The migrants inside the cargo trailer were tossed and crushed in a pile of both the living and the dead.

By late Thursday, the death toll stood at 53, and authorities said at least 54 people had been injured. It was one of the worst single-day death tolls for migrants in Mexico since the 2010 massacre of 72 migrants by the Zetas drug cartel in the northern state of Tamaulipas.

Volunteer rescuers hauled bodies off the pile by their arms and legs, while some migrants scrambled to extract themselves from the twisted steel sheets of the collapsed container.

One young man, pinned in a heap of unmoving bodies, wriggled to free the lower half of his frame, his face wrenched into a grimace as he extracted himself from the weight of the dead.

Nearby, a man blinked his eyes, unable to move as he lay on the shoulder of the road. Next to him was a fellow migrant, stouter and older, whose eyes stared lifeless and unblinking into the setting sun.

While the Mexican government is trying to appease the United States by stopping caravans of walking migrants and allowing the reinstatement of the “Remain in Mexico” policy, it hasn’t been able to stop the flood of migrants stuffed hundreds at a time into freight trucks operated by smugglers who charge thousands of dollars to take them to the U.S. border — trips that all too often lead them only to their deaths.

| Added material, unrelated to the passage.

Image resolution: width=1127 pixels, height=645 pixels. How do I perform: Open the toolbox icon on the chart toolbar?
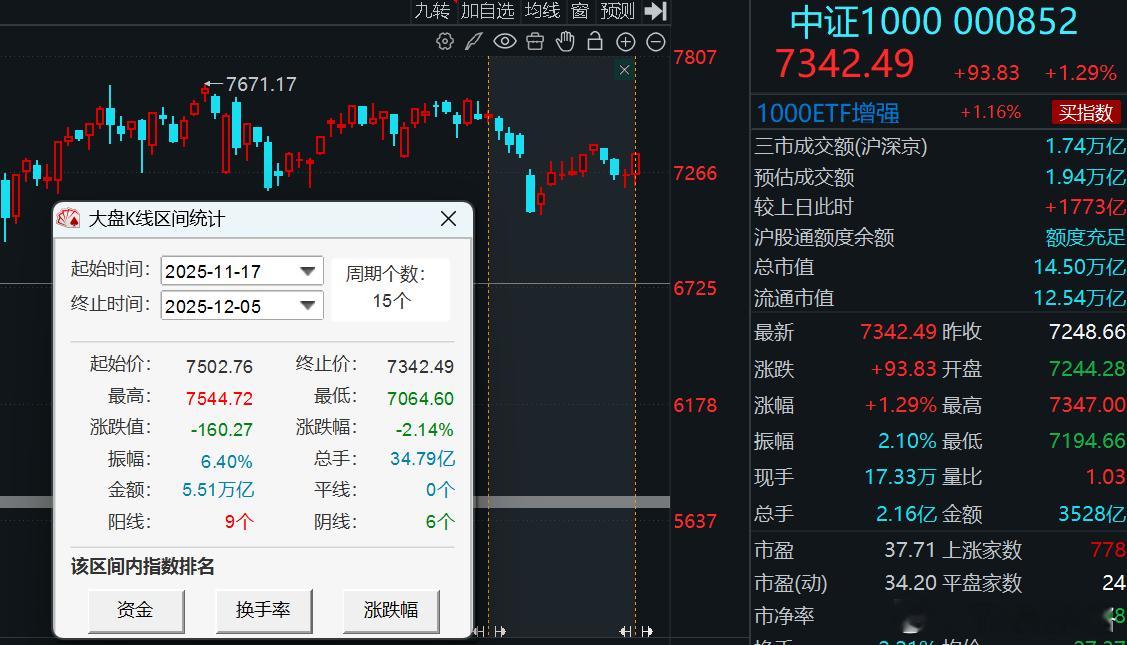click(x=535, y=41)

The most severely injured, many bloodied, were carried by their arms and legs to plastic sheets set on the road. Those who could walk were led, stunned and uncomprehending, to the same sheets. Ambulances, cars and pickup trucks were pressed into service, ferrying the injured to hospitals.

Later, the dead were laid in rows of white sheets, side by side, on the highway.

About 200 migrants may have been packed into the truck, said Guatemala’s top human rights official, Jordán Rodas. While shocking, that number is not unusual for migrant smuggling operations in Mexico, and the weight of the load — combined with speed and a nearby curve — may have been enough to throw the truck off balance, authorities said.

Luis Manuel Moreno, head of the Chiapas state civil defense office, said about 21 of the injured had serious wounds and were taken to local hospitals. The federal Attorney General’s Office said three were critically injured in the crash on a highway leading from the Guatemalan border toward the Chiapas state capital.

Sitting on the pavement beside the overturned trailer, survivor Celso Pacheco of Guatemala said the truck felt like it was speeding and then seemed to lose control.

Pacheco said there were migrants mostly from Guatemala and Honduras aboard and estimated there were eight to 10 young children. He said he was trying to reach the United States, but now expected to be deported to Guatemala.

Marco Antonio Sánchez, director of the Chiapas Firefighter Institute, said ambulances raced victims to three hospitals, carrying three to four injured each. When there weren’t enough ambulances, they loaded them into pickup trucks, he said.

Guatemalan President Alejandro Giammattei wrote on Twitter: “I deeply regret the tragedy in Chiapas state, and I express my solidarity for the victims’ families, to whom we will offer all the necessary consular assistance, including repatriation.”

The truck had originally been a closed freight module of the kind used to transport perishable goods. The container was smashed open by the force of the impact. It was unclear if the driver survived.

Those who spoke to survivors said the migrants told of boarding the truck in Mexico, near the border with Guatemala, and of paying between $2,500 and $3,500 to be taken to Mexico’s central state of Puebla. Once there, they would presumably have contracted with another set of smugglers to take them to the U.S. border.

In recent months, Mexican authorities have tried to block migrants from walking in large groups toward the U.S. border, but the clandestine and illicit flow of smuggling has continued.

In October, in one of the largest busts in recent memory, authorities in the northern border state of Tamaulipas found 652 mainly Central American migrants jammed into a convoy of six cargo trucks heading toward the U.S. border.

Irineo Mujica, an activist who is leading a march of about 400 migrants who have been walking for almost 1 1/2 months across southern Mexico, blamed Thursday’s disaster on Mexico cracking down on migrant caravans.

Mujica and his group had almost reached the outskirts of Mexico City, after weeks of dealing with National Guard officers who tried to block the march. Mujica said the group would stop and offer prayers for the dead migrants.

“These policies that kill us, that murder us, is what leads to this type of tragedy,” Mujica said.

In fact, they are two very different groups. Caravans generally attract migrants who don’t have the thousands of dollars needed to pay migrant smugglers.

Migrants involved in serious accidents are often allowed to stay in Mexico at least temporarily because they are considered witnesses to and victims of a crime, and Mexico’s National Immigration Institute said it would offer humanitarian visas to the survivors.

The agency also said the Mexican government would help identify the dead and cover funeral costs or repatriation of their remains.

Mass deaths of migrants are something that President Andrés Manuel López Obrador has been desperate to avoid, even as his administration has accepted requests from the U.S. government to stem the flow of migrants moving north.